(Data records)

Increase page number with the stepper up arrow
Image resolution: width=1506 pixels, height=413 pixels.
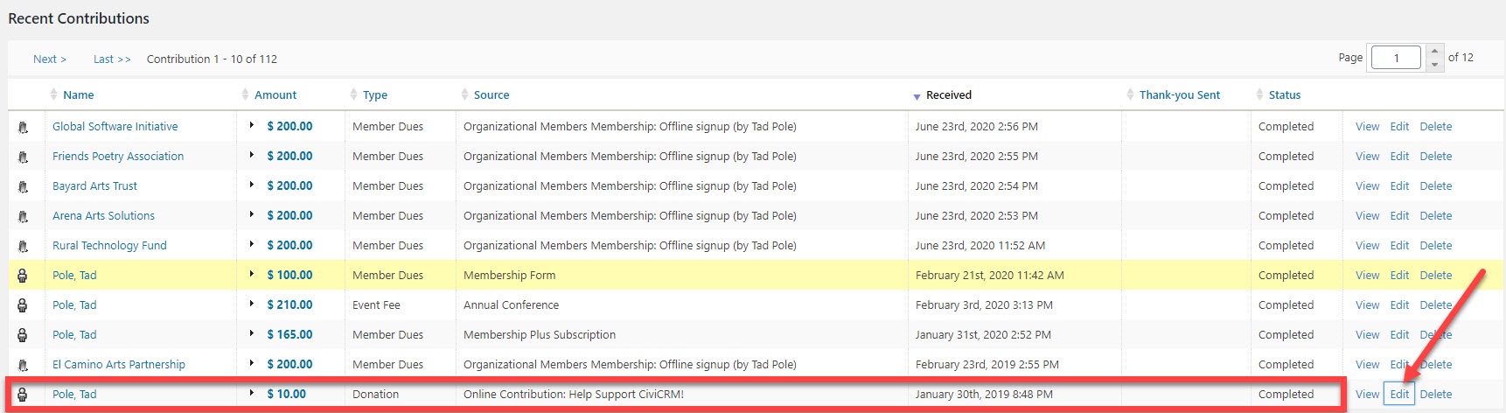click(x=1434, y=52)
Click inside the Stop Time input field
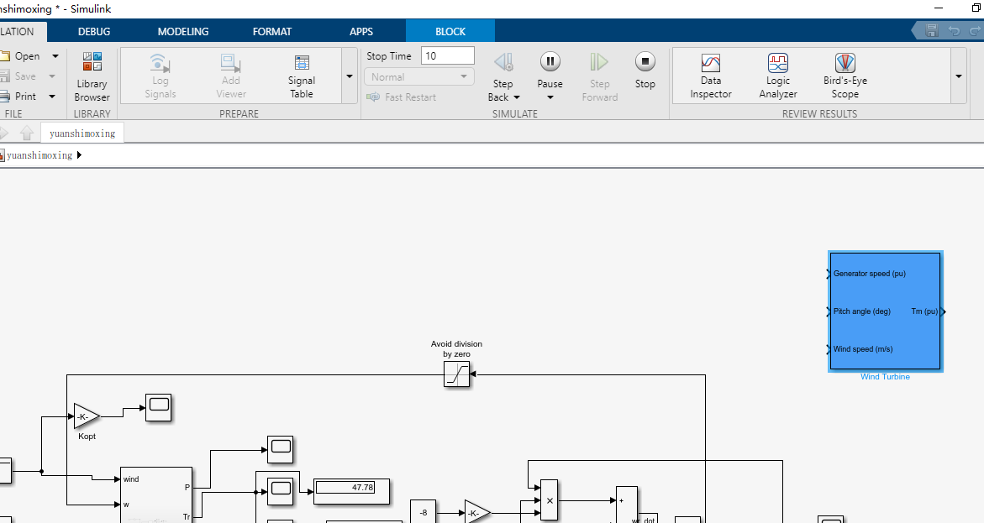The height and width of the screenshot is (523, 984). click(x=445, y=55)
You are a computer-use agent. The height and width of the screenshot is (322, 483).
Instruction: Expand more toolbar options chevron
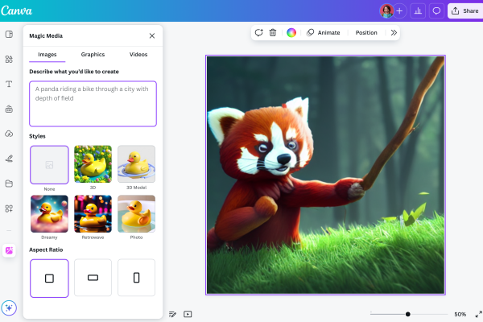tap(394, 33)
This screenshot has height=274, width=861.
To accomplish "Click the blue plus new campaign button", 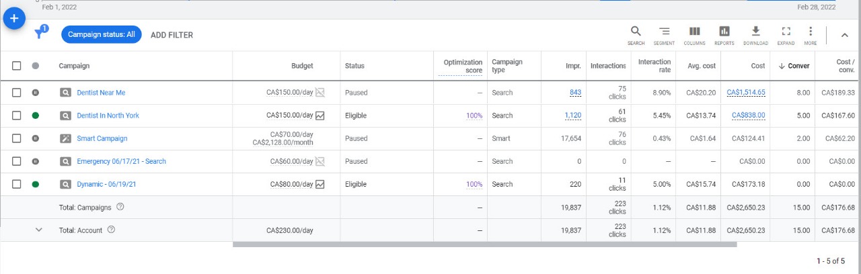I will pyautogui.click(x=14, y=19).
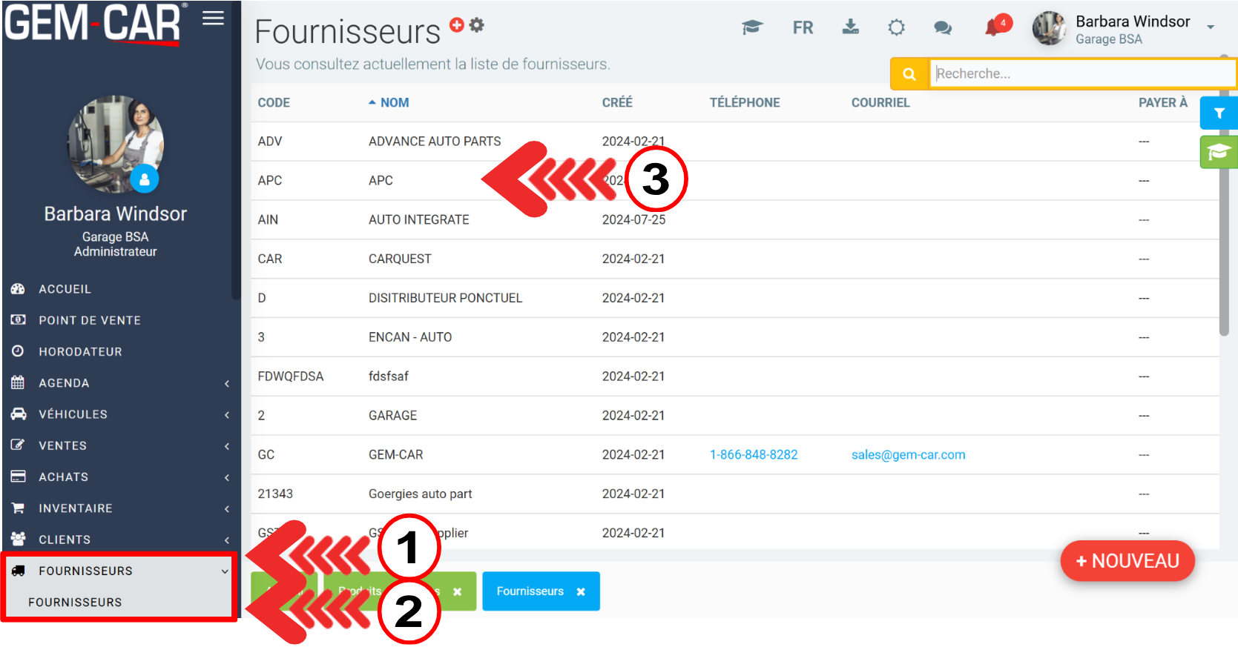Click the blue filter funnel button
Image resolution: width=1238 pixels, height=647 pixels.
pos(1218,113)

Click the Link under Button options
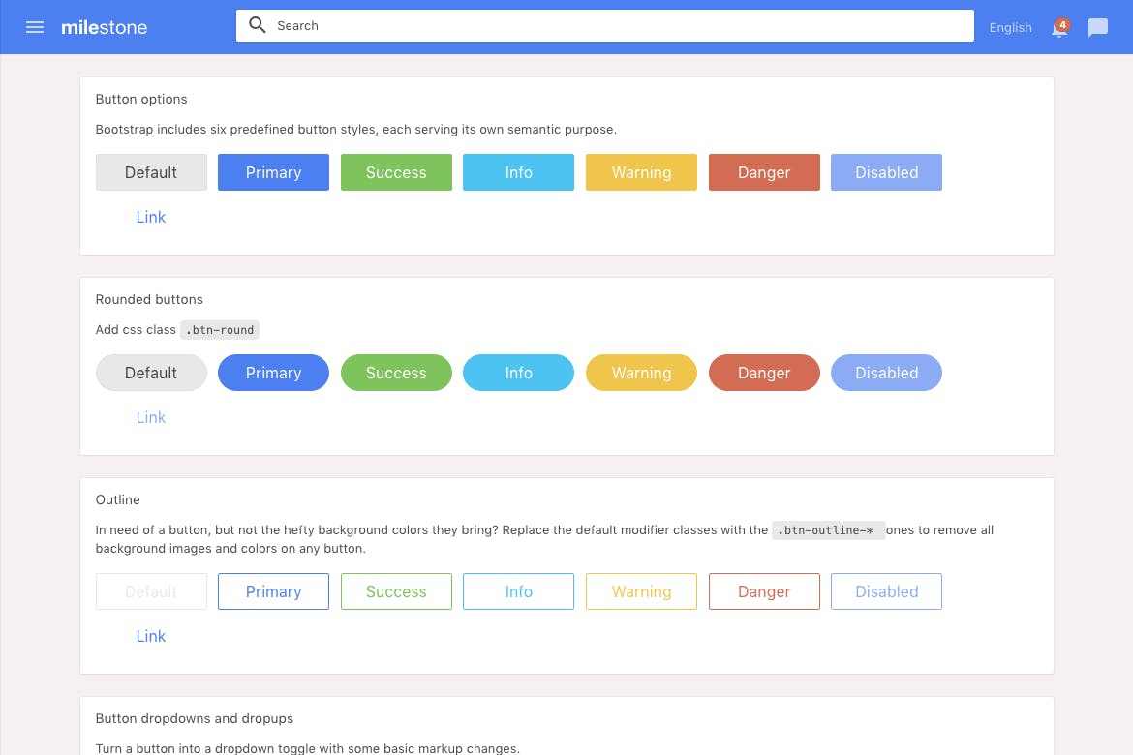(151, 217)
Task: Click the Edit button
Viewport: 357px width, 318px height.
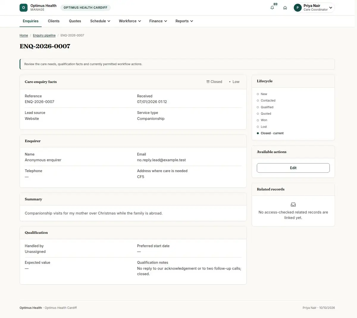Action: point(293,168)
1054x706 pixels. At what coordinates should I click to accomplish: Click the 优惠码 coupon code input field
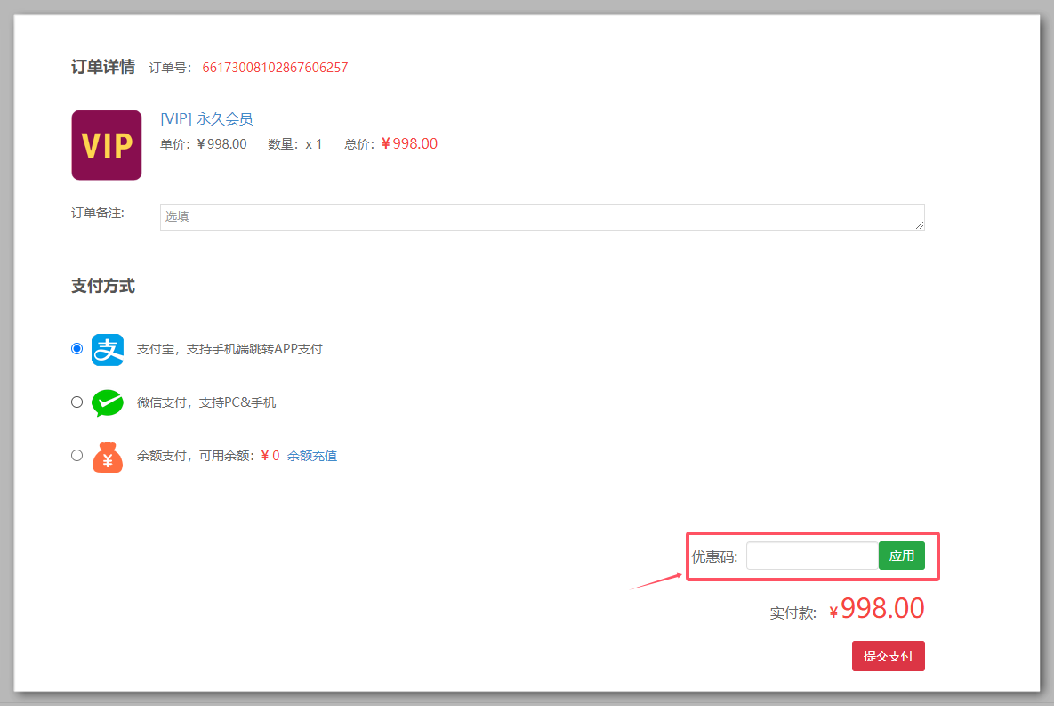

(End Data records)

→ **Task to complete**: Pictures stay out. Transcribe the lines from the start of the entries above through the line with "This screenshot has height=274, width=861.", exactly.

→ **Solution**:
Increase page number with the stepper up arrow
Image resolution: width=1506 pixels, height=413 pixels.
click(x=1434, y=52)
Click inside the Stop Time input field
The height and width of the screenshot is (523, 984). click(x=445, y=55)
You are a computer-use agent. The height and width of the screenshot is (322, 483).
Instruction: Expand more toolbar options chevron
tap(394, 33)
This screenshot has height=274, width=861.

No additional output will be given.